Por todo ello, Rawls acaba
concluyendo que la justicia distributiva no tiene nada que ver con recompensar
el merecimiento moral. La distribución no puede establecerse conforme a lo que
moralmente se merezca. La justicia distributiva consiste, por el contrario, en
que se cumplan las expectativas legítimas que se producen una vez ya se han
establecido las reglas del juego. Consiste, por tanto, en cumplir con las
reglas que establecemos respetando los dos principios de la justicia, de modo
que el resultado del proceso de distribución nada tenga que ver con el mérito.

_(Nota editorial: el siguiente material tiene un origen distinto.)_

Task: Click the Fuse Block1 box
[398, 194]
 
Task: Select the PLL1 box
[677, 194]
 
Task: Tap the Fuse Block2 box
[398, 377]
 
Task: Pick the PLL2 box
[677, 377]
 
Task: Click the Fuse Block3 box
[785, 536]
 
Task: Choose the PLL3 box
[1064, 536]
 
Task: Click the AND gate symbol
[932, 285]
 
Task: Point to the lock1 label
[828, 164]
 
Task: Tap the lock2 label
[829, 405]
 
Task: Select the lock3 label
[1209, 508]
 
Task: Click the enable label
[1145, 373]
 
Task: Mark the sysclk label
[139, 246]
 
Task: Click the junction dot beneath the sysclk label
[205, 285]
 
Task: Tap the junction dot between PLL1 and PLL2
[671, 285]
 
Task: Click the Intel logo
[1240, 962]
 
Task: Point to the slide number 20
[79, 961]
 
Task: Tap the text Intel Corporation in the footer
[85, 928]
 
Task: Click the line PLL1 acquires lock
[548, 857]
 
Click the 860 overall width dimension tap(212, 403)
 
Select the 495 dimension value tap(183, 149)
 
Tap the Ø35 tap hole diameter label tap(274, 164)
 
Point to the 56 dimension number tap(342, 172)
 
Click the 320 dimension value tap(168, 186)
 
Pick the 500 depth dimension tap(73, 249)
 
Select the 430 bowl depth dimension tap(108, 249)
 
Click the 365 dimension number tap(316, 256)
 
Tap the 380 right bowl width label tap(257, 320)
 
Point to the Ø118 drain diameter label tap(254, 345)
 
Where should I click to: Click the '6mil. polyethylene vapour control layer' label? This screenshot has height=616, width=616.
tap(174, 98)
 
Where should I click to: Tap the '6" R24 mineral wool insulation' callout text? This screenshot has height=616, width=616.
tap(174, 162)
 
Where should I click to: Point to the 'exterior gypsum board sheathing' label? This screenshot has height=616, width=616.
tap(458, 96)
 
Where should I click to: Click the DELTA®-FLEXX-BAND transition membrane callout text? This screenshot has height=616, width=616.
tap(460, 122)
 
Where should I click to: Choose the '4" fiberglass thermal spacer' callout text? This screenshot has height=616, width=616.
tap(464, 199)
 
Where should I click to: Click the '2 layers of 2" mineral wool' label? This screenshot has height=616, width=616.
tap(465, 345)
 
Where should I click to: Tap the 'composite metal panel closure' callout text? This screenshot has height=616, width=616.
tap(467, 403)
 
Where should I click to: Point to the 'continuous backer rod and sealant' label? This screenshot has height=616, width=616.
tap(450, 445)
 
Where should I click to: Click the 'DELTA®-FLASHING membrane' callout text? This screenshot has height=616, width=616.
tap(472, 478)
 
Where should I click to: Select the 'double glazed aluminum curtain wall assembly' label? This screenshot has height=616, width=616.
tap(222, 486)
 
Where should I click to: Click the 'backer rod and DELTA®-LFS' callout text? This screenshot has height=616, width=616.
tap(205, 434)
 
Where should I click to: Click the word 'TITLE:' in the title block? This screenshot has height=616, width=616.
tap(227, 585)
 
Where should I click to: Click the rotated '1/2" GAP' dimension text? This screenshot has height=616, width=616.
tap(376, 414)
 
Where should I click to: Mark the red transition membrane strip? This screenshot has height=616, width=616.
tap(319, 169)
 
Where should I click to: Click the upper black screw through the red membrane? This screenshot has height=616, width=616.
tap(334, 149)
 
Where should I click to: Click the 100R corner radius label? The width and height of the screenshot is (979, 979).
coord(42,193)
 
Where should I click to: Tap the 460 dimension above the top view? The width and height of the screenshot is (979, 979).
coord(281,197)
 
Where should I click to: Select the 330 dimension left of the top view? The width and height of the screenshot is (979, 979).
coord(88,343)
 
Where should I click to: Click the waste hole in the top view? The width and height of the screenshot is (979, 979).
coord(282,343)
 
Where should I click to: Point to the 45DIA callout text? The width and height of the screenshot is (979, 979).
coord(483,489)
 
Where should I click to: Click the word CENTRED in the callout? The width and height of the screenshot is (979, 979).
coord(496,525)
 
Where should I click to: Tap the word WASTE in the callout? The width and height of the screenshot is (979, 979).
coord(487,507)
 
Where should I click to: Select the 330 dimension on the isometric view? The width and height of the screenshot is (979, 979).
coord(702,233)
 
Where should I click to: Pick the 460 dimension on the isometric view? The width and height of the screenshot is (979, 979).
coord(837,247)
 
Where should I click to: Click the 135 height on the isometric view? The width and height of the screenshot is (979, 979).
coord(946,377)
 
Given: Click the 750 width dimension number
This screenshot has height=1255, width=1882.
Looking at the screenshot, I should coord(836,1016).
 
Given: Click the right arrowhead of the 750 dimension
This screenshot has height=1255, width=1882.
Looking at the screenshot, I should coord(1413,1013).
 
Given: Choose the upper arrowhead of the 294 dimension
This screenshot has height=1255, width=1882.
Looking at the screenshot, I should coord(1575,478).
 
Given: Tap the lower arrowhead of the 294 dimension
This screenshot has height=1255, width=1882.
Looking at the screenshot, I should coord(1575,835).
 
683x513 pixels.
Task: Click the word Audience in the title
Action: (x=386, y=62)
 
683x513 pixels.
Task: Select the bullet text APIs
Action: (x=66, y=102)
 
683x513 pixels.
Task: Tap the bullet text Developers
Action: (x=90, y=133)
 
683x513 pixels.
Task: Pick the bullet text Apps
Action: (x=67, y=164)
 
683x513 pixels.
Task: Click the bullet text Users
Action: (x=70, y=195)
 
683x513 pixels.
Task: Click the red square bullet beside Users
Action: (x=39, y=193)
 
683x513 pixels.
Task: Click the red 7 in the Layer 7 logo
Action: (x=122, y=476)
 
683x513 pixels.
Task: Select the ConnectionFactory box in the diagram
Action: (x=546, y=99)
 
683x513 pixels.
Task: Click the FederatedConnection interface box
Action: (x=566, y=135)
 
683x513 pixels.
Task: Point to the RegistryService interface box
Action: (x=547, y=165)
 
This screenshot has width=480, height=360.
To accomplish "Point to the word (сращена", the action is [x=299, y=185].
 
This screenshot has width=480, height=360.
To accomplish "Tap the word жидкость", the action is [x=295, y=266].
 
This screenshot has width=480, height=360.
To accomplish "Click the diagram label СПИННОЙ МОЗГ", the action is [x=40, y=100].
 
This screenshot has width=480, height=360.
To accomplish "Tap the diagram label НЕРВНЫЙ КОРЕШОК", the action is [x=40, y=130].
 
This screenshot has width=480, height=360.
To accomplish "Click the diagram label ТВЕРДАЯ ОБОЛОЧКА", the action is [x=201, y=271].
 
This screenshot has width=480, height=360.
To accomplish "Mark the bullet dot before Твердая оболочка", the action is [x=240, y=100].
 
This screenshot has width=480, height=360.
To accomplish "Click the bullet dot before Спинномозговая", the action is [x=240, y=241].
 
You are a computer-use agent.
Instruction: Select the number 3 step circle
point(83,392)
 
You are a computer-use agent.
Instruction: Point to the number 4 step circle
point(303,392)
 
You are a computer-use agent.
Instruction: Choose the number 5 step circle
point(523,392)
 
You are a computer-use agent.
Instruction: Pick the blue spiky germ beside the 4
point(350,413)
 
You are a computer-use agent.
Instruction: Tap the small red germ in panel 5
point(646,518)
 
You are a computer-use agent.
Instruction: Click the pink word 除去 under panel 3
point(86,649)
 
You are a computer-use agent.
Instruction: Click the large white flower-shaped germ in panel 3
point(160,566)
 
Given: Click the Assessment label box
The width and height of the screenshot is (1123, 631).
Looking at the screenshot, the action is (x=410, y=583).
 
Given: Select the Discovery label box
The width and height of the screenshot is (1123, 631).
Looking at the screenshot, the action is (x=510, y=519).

Sandel, adscrito a la corriente
del mal llamado comunitarismo, se opone a la conclusión de Rawls de desligar la
justicia del merecimiento moral. Para el autor de la obra que estamos
analizando, Rawls incurre en un error al revestir de neutralidad en relación
con la justicia a toda distribución que se desarrolle en función de unas reglas
de juego fijadas respetando únicamente el marco de justicia forjado en torno a
los dos principios derivados del hipotético pacto. Para Rawls, lo bueno, al
contrario de lo que hace el utilitarismo, viene predeterminado por lo que es
justo. Por tanto, todo lo que es bueno previamente debe estar supeditado al
respeto de los dos principios rawlsianos de la justicia. Una vez constatado el
cumplimiento de los dos principios de la justicia, no deben examinarse en
términos de justicia ni las decisiones ni los fines que los individuos
atribuyen a sus vidas, pues deben evitarse los inextricables debates sobre los
honores, las virtudes y el significado de los bienes. Debe respetarse la
concepción distinta que cada uno tiene del honor, de la virtud y de la misión
de las instituciones sociales, pues para las teorías basadas en la libertad,
“la dignidad moral de los fines que perseguimos, el significado y la
importancia de nuestras vidas, y la calidad y carácter de la vida en común que
todos compartimos caen más allá de lo que a la justicia le corresponde (p.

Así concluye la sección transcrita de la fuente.